= Aymeric Picaud =

12th-century French scholar, monk and pilgrim

Aymeric Picaud was a 12th-century French scholar, monk and pilgrim from Parthenay-le-Vieux in Poitou. He is most widely known today as being the suspected author of the Codex Calixtinus, an illuminated manuscript giving background information for pilgrims travelling the Way of St. James. In essence, he wrote one of the earliest known tourist guidebooks.

==Aymeric's Basque material==
Among Basque scholars, Aymeric's account of his journey to Santiago de Compostela (around the year 1140) is considered as highly important for the history of the Basque language because it contains some of the earliest Basque words and phrases.

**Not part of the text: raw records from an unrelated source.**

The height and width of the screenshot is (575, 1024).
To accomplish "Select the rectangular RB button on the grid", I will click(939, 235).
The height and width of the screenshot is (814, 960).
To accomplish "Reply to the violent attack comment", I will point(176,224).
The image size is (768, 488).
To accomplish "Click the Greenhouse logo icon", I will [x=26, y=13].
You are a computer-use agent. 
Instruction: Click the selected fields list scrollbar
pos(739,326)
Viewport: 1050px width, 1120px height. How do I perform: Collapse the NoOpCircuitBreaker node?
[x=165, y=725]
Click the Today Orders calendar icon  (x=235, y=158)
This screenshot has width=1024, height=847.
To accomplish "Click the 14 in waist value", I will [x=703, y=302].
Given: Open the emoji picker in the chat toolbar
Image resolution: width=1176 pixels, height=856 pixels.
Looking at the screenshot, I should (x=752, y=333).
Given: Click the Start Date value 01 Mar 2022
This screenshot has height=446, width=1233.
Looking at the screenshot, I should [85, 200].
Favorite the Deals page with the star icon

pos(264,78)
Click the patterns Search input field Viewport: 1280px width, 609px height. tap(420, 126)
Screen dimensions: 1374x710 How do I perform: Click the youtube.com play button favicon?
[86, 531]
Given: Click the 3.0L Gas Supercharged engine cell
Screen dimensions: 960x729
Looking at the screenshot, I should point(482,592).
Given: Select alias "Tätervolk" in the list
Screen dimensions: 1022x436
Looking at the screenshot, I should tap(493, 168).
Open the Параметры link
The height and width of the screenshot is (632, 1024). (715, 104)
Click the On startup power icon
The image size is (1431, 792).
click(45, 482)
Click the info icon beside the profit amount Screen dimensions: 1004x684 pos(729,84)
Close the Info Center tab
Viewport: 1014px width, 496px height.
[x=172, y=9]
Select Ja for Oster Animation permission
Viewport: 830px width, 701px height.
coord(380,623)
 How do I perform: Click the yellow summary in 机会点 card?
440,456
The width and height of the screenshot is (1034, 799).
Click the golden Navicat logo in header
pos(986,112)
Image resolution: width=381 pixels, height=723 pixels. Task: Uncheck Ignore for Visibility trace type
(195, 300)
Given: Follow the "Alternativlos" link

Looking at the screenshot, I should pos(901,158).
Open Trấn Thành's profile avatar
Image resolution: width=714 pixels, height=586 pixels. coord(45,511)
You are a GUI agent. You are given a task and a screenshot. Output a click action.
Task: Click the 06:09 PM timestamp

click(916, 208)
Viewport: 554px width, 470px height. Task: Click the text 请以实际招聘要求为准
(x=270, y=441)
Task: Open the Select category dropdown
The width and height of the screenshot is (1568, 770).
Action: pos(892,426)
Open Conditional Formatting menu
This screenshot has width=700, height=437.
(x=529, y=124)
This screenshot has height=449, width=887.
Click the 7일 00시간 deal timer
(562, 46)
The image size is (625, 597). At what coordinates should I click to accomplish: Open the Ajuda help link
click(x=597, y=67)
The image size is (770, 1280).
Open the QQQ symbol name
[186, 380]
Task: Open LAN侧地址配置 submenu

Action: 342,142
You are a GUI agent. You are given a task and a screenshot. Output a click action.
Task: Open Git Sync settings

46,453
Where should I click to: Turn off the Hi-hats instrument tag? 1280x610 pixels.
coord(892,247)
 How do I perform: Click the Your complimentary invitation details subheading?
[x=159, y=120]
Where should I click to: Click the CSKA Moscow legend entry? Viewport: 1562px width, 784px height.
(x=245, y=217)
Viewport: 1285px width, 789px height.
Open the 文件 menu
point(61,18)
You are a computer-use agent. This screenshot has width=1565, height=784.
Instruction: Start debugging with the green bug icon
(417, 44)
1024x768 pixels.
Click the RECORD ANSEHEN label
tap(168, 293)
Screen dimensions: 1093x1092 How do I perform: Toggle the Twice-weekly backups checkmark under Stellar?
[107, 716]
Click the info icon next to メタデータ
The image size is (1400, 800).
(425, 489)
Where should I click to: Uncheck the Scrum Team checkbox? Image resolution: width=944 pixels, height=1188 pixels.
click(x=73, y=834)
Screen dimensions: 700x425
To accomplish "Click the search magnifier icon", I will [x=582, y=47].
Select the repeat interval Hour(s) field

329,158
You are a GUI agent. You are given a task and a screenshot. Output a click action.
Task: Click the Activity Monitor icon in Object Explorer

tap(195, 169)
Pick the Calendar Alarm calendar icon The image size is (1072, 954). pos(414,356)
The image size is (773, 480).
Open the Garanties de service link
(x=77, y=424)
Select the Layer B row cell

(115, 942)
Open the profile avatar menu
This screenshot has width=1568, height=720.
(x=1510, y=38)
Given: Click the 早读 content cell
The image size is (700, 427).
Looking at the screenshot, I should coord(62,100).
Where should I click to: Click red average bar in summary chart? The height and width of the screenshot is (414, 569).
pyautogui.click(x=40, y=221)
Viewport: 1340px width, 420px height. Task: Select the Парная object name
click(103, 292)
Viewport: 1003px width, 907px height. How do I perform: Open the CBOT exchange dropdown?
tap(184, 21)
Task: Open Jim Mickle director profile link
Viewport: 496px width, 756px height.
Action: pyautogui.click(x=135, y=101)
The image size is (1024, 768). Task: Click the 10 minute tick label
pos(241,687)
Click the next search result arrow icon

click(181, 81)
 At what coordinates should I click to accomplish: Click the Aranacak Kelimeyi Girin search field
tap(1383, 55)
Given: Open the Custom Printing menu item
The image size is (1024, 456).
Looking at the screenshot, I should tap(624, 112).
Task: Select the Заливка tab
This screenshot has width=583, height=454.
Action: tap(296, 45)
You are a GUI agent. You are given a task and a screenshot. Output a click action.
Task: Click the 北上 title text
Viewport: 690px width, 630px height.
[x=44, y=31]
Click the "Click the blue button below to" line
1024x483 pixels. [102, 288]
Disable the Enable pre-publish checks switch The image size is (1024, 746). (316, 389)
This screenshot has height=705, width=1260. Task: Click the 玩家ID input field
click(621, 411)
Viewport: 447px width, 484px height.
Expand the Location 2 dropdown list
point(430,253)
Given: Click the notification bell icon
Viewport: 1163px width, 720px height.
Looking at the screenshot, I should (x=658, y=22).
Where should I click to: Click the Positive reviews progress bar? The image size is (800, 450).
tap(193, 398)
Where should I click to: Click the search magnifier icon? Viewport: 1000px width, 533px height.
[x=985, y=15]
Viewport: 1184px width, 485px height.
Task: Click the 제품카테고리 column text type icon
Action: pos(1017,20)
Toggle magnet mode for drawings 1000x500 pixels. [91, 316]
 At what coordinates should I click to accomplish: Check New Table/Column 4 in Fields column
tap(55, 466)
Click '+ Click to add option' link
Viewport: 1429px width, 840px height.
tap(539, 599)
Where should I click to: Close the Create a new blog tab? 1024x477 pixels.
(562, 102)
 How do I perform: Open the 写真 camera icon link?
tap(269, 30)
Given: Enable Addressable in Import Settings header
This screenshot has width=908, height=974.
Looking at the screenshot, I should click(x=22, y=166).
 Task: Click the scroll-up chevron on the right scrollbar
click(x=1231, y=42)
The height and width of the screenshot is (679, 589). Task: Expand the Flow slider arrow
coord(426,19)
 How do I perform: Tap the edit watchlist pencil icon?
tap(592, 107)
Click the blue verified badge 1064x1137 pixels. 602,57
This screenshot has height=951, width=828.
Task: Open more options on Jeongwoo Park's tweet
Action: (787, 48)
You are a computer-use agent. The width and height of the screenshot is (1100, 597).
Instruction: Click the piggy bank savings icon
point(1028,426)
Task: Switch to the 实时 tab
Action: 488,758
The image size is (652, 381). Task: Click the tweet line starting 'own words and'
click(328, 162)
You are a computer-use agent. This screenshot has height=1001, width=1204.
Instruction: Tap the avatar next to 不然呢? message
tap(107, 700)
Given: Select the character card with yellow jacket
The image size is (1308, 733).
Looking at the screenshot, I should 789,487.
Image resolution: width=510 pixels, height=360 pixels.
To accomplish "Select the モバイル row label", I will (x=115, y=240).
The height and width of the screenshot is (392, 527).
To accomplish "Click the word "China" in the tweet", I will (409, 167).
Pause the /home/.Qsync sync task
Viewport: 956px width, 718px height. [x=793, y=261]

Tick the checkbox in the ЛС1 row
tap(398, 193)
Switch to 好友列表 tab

The words and phrases he recorded are:

- andrea 'lady (of the house)' (modern andrea)
- Andrea Maria, glossed as 'mother of God'
- aragui 'meat' (modern haragi)
- araign 'fish' (modern arrain)
- ardum 'wine', assumed to represent nasalised /eu/ (modern ardo, ardũ in the Souletin dialect, from older ardano)
- aucona 'dart' (modern azkona)
- belaterra 'the priest' (modern beretterra 'sacristan')
- echea 'the house' (modern etxea)
- elicera 'to church' (modern elizara, elizera in some dialects)
- ereguia 'the king' (modern erregea, erregia in some dialects)
- gari 'wheat' (modern gari)
- iaona 'the master' (modern jauna)
- Iaona domne Iacue 'St James' (modern Jauna Done Iakue)
- ogui 'bread' (modern ogi)
- Urcia, glossed as 'God' by Picaud (see Urtzi)
- uric 'any water' (modern urik)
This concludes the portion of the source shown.